Kolay mı dik durabilmek.

Ama bir gerçek vardır o da Karadeniz Ereğli.

Kdz. Ereğli’nin sırtına yapışıp da bir yerlere gelerek kamu kaynaklarını doğru kullanmayan ve var olan olanaklardan da yöreyi yararlandırmayanlara karşı her gazeteci muhaliftir ve böyle olmalıdır.

Yaşadığımız Ereğli’nin geleceğine termik santral yutturmacası ile kanser bacası dikilmesine karşı durmak öncelikle bir vatandaşlık görevi.

Biz de öyle yaptık yapıyoruz.

Köseağzı ve Kireçlik kurtuldu ama tehlike bitmedi ki.

Milletvekili Fazlı Bey’den bu konuda toplumun önünde söz de almak istedim o da olmadı.

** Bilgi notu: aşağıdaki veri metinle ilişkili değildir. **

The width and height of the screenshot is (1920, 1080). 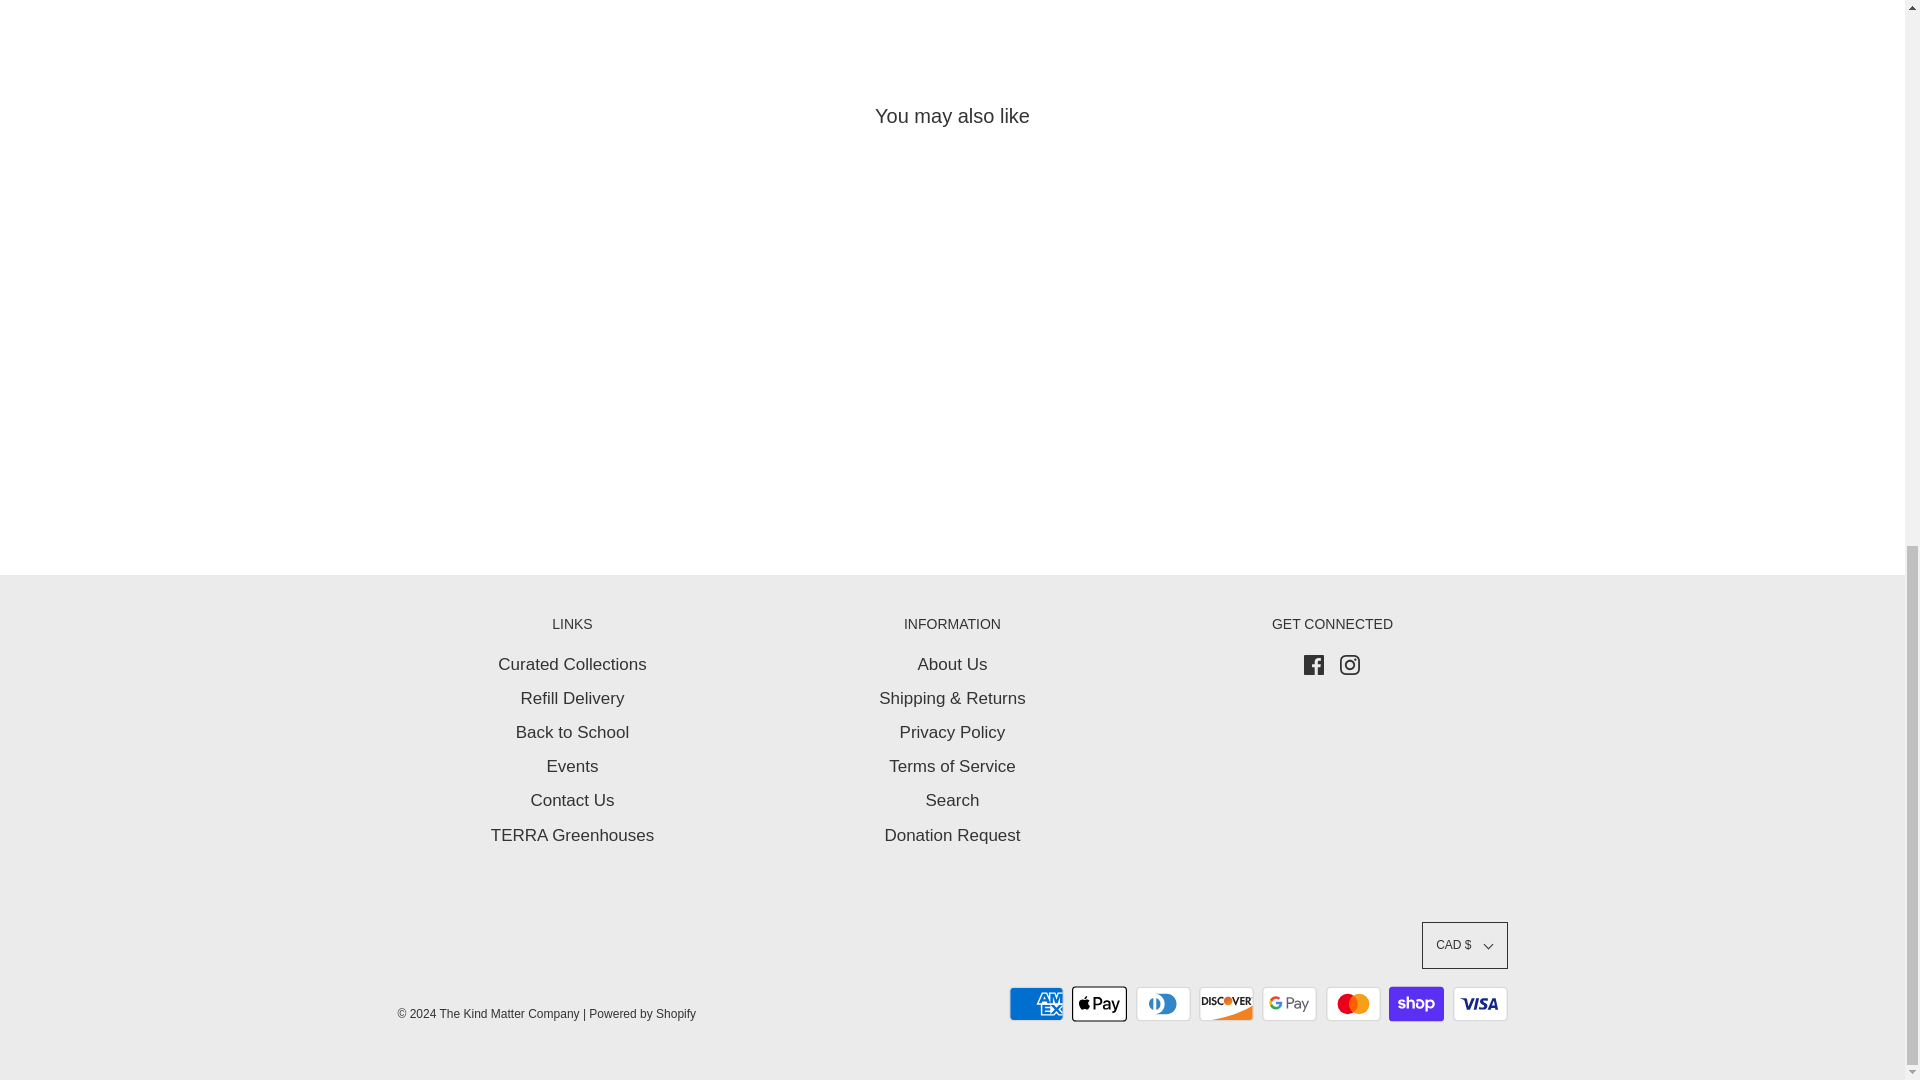 I want to click on Facebook icon, so click(x=1314, y=664).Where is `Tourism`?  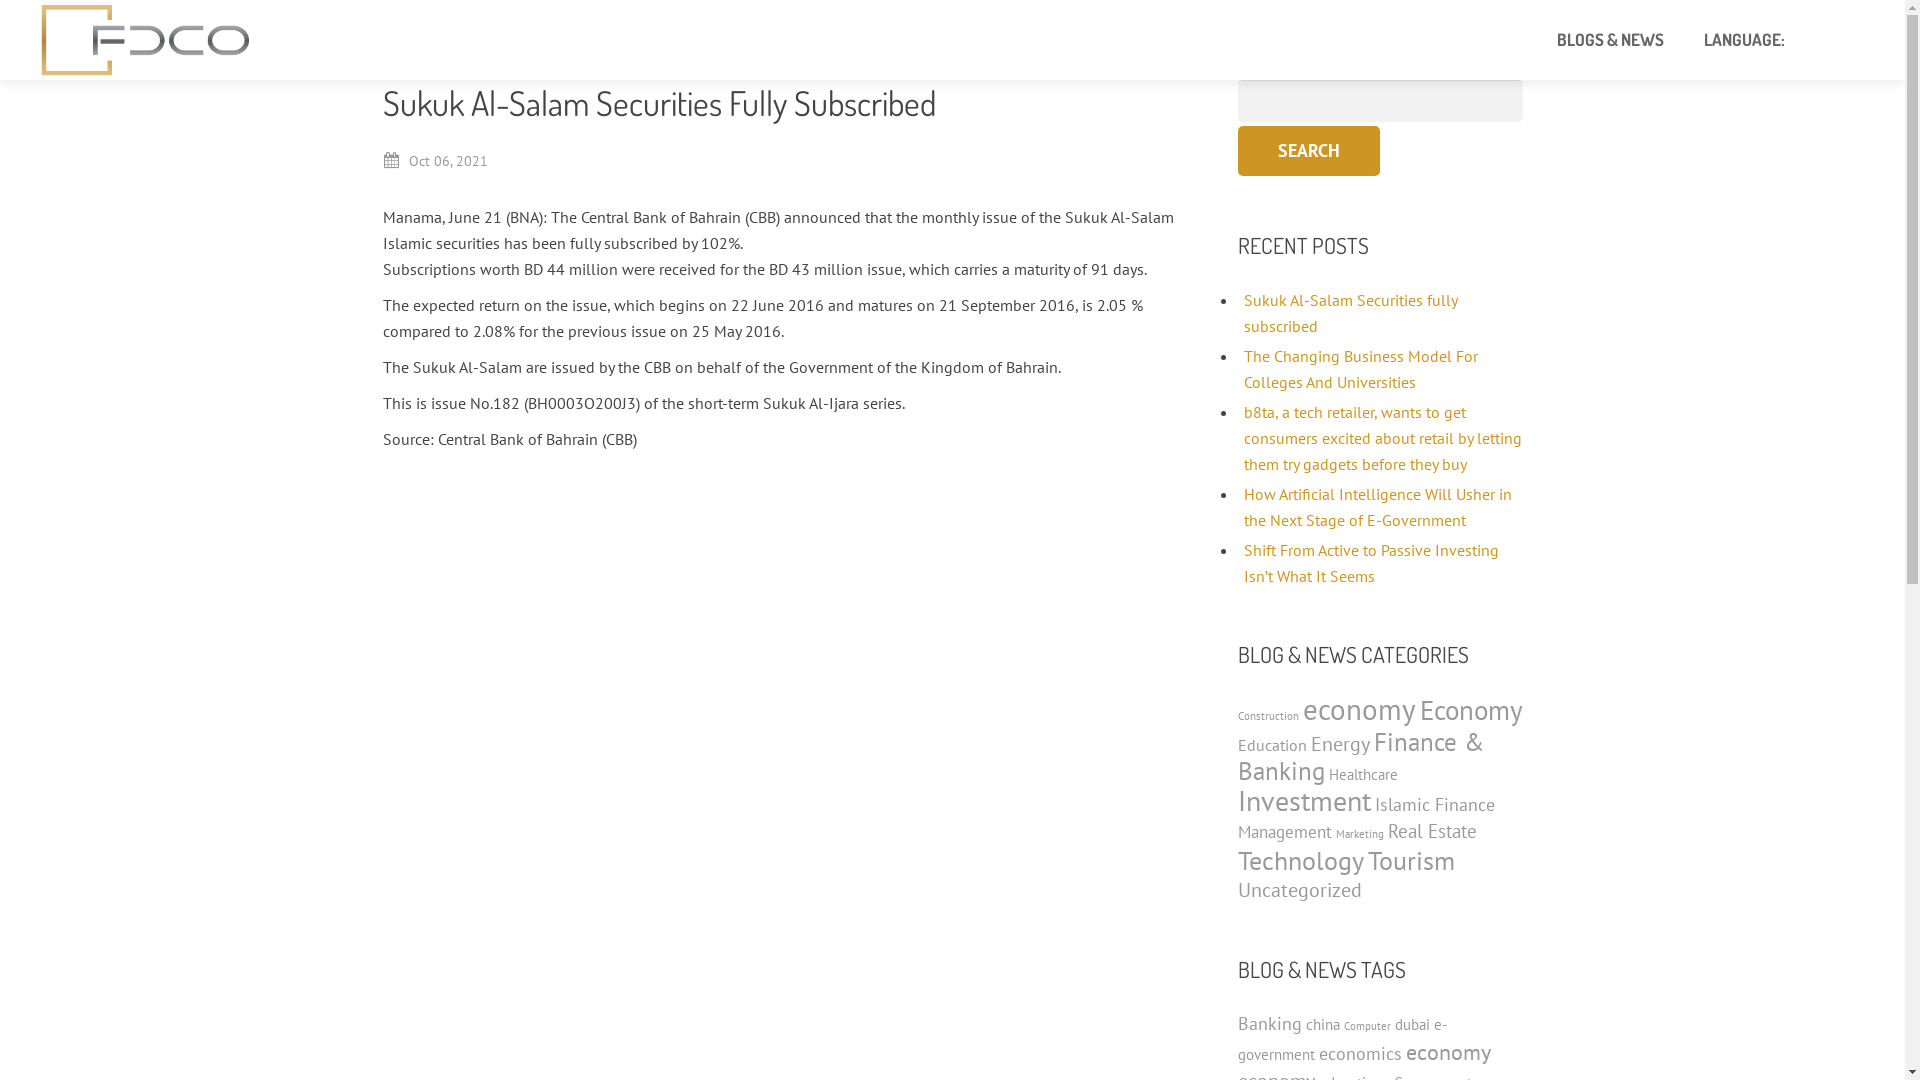 Tourism is located at coordinates (1412, 860).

Biliyorum ki sırada Kandilli ve Alacaağzı var.

Susmak yok bağırmaya devam.

Termik santral istemiyoruz.

Çatalağzı’nda yapılan bir yanlışlığı da “iyi örnek” diye kimse vitrine çıkarmasın.

Tarih konuşacak bir gün bu konuda.

Yaşarsak göreceğiz.

 

Fazlı Erdoğan “Zonguldaklı olamayan Zonguldak milletvekilleri” sözüme de çok kırılmış.

Bir öfkeli ki.

Dedesinin mezarının Zonguldak’ta olmamasının kendi suçu olmadığını söyledi.

Oysa benim yazımda, “dedesinin mezarının burada olması Zonguldaklı olmasını sağlamaz” diyerek, seçilip de yan gelerek yatanları işaret etmiştim.

Bunlardan biri de AKP’li ve Köksal Toptan.

Zonguldak’a bir tek çivi çakmadan yıllardır seçilip durur ve gider Ankara’ya.

Bu düşünce sadece benim değil ki. Bir önseçim yapsınlar partiler de görelim bakalım kim kaç kilo çekiyor.

Açıkça parti ayrımı yapmadan söylüyorum; şu anki beş milletvekilinden bir tanesi bile bir daha Ankara’ya gidemez. Gitse gitse  otobüsle gezmeye gider.

Oysa söz çok açık ve net:

Zonguldaklı olamayan Zonguldak milletvekilleri!

Bu ne demek daha önce yazdım.

Zonguldak’tan seçilip de Zonguldak’ın hak ve çıkarlarını korumayanlar kast ettiğim.

Zonguldak’tan seçilip de bu bölgenin hak ve çıkarlarını koruyan hiçbir milletvekili bu cümleden alınmamalı ve tam aksine savunmalı diye düşünüyorum.

Fazlı Beyin gerginliğinin altında başka şeyler var ama benim kapsama alanımın dışındaki olaylar.

Zaten daha sonra basın toplantısında 65 dakika konuşarak içindekileri dökmüş.

Fazlı Erdoğan Zonguldak milletvekili.

Seçildiği gün “Karadeniz Ereğli’ye yapılacak bir hizmet için bana bir görev düşer ise bilabedel emrinize hazırım” sözümün yine arkasındayım.

Bir sene sonra seçilmiş seçilmemiş bu O’nun sorunu. Ben son ana kadar kendisinden hizmet bekleyen Zonguldaklı bir vatandaşım.

Vatandaşlık hakkımla hizmet talep ediyorum.

Bu hakkımı kullanmaya da devam edeceğim.